The film’s focus on the refugee crisis and the identification of our main character TJ, a layered and sensitive performance from Dave Turner, with the refugees’ struggles and pain on a personal level is refreshing. The titular pub’s regulars are perhaps the closest we come to encountering villainy in the story, however their racism and prejudice against the newly transplanted immigrants is portrayed in a manner that shows them to be vicious and cowardly but also as victims of the same systems of oppression. Questions of superiority on the axes of gender, race, and class are raised by their interactions, through their portrayal Loach reveals the ways in which individuals will cling to any scrap of power and influence they feel they possess even as it is clearly illusory, and pales in comparison to the vibrant renewal of the community that is being built between the refugees and other inhabitants of the town through the events at The Old Oak.

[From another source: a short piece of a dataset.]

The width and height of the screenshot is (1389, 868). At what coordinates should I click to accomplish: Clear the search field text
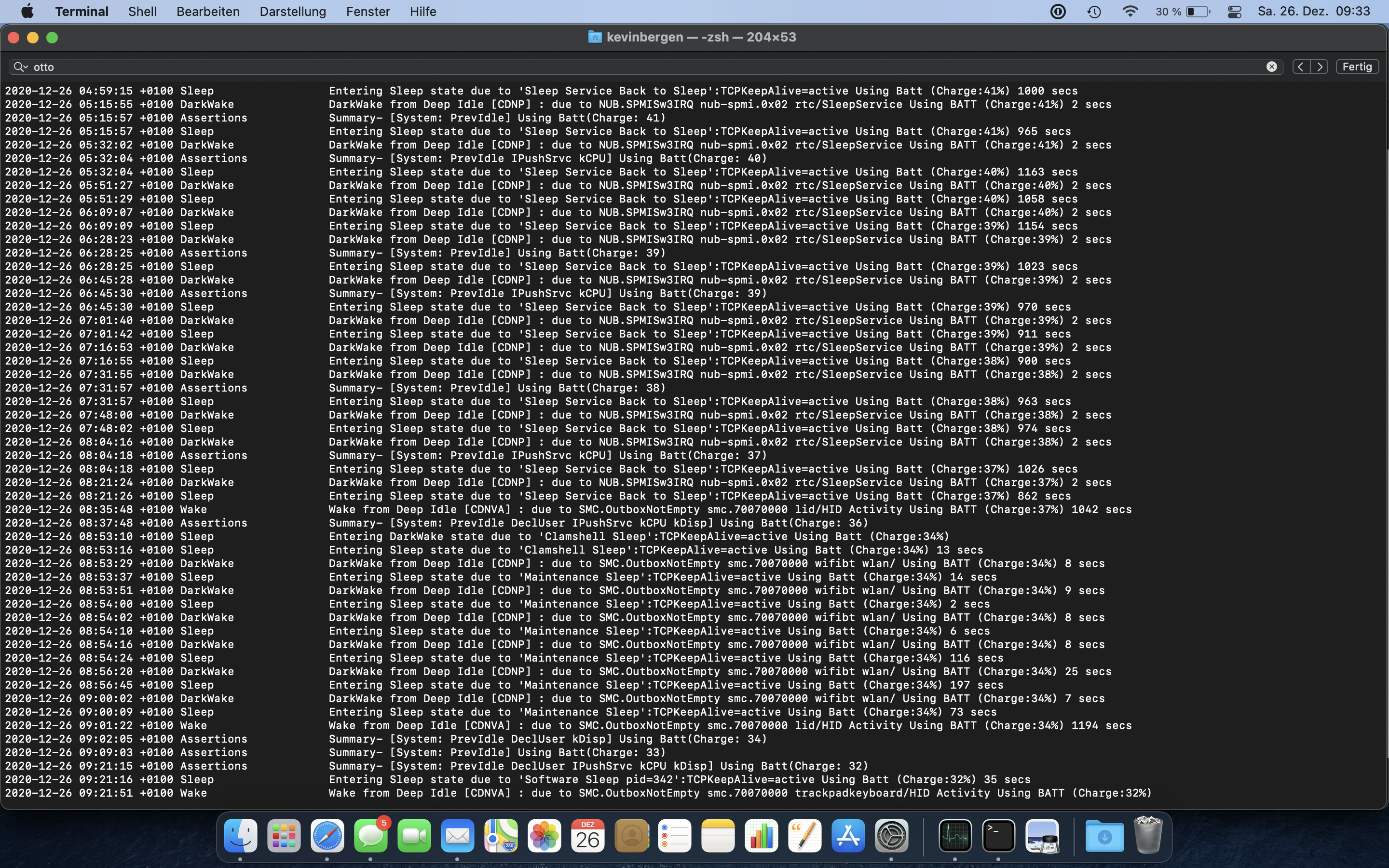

Following the screening, Liz Boag hosted a discussion with Dave Turner that focused heavily on his experiences working on the film. We received many insights into Ken Loach’s process and Turner’s personal experience of filming. Loach’s use of non actors within his film manages to achieve a realism in the performances, and his choice to shoot in sequence which is very rare in filmmaking, allows a natural progression of character as the actor matures into the character as the film progresses. The going is clearly not entirely smooth sailing, however. Turner touched on the difficulty of handling serious imposter syndrome and anxiety at the beginning of the process, as well as the difficulty of receiving scripts only a night in advance of filming, another anachronistic element of Loach’s process. While Turner discussed that working on the film was ‘life altering’, his experience on I, Daniel Blake, Sorry We Missed You, and The Old Oak, and best actor win at Valladolid International Film Festival ultimately haven’t convinced him to take on acting as a full time profession. His discussion of the kindness and compassion of the cast and crew was lovely to hear, and this warmth radiating from the production is conveyed clearly in the film itself. The authenticity of the people behind the performances and the reality of the setting are huge elements of The Old Oak, and Turner touched on the elements of the actors’ real lives that match up to details present in the film. Turner spoke powerfully on his experience with audiences’ reactions to the portrayal of suicidal ideation, and clearly takes pride in the hopeful power of the films ending, diverging from Loach’s more downbeat offerings within the unofficial trilogy of his recent films (I, Daniel Blake, Sorry We Missed You, The Old Oak). The themes of the radical possibilities of collective action and finding joy in the community unites many of the works shown so far in the festival and we look forward to seeing further connections that may be made over the rest of the weekend.
This feature wrapped up the expansive themes present throughout the day’s programme, bringing us back to the North of England after a busy day that covered universal themes of community and struggle from perspectives across the world and across binaries. These films centre the interconnectivity of our political and personal identities and offer possibilities for how we can act through our communities and as individuals.